Data Science

An Overview of Data Contamination: The Causes, Risks, Signs, and Defenses

Authored By

Published on

July 16, 2024

The world has seen a massive surge in the production and use of AI in the last decade, especially in the field of large language models (LLMs). Accordingly, one of the defining corporate challenges of our time is how to deploy AI in a way that not only cuts costs, maximizes productivity, and energizes products, but also is safe, ethical, and adheres to legal standards. This has led to an explosion in the number and types of benchmarks available to evaluate and monitor LLM performance.

However, there is a subtle issue lurking: data contamination. Data contamination occurs when parts or characteristics of a test set leak into a training set, meaning the two datasets are no longer separate. This can lead to artificially high scores on benchmarks, decreasing their value, as well as amplified biases in models. Combating this critical issue is key for companies and researchers who plan to utilize, fine tune, or study LLMs. As such, this blog post will provide an overview of what data contamination is, why it can be harmful, how to detect it, and how to mitigate it in the context of LLMS.

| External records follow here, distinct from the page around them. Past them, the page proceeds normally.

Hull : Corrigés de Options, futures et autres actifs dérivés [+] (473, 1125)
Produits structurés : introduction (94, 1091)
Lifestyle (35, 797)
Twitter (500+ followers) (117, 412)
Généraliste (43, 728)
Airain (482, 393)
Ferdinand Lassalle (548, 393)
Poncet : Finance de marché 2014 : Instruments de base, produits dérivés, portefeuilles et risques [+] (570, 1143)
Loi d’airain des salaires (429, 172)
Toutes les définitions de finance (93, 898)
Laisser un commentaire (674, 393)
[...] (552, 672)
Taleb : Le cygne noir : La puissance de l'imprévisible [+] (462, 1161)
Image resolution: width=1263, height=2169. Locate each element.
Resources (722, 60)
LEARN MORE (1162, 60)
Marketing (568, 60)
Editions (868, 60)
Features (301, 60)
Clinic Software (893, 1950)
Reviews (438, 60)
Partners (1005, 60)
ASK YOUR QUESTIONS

What is data contamination?

LLMs get their general knowledge of the world from pretraining, where they are fed a wide variety of information from hundreds of thousands or even millions of sources. If a particular model is going to be used in a specific context, then it also might be fine-tuned, or fed information pertinent to its use case. This results in a chatbot that can deal with all types of questions, but “specializes” in a certain area.

Since the pretraining and fine-tuning of LLMs requires vast amounts of data, it is often the case that the training data contains some of the question-answer pairs that will be used to test the model. This is known as data contamination, it and can lead to artificially high scores on benchmarks that give an overly positive image of an LLMs ability. For example, our research found that a version of GPT-2 scored 15 percentage points higher when tested on a benchmark that had seeped into its training data versus a benchmark that it had never seen before. The table below shows the scores of the model on the two test sets before and after it was fine-tuned by the contaminated data. TQA-contaminated is a test set which has been partially seen before, and TQA-uncontaminated only contains new questions.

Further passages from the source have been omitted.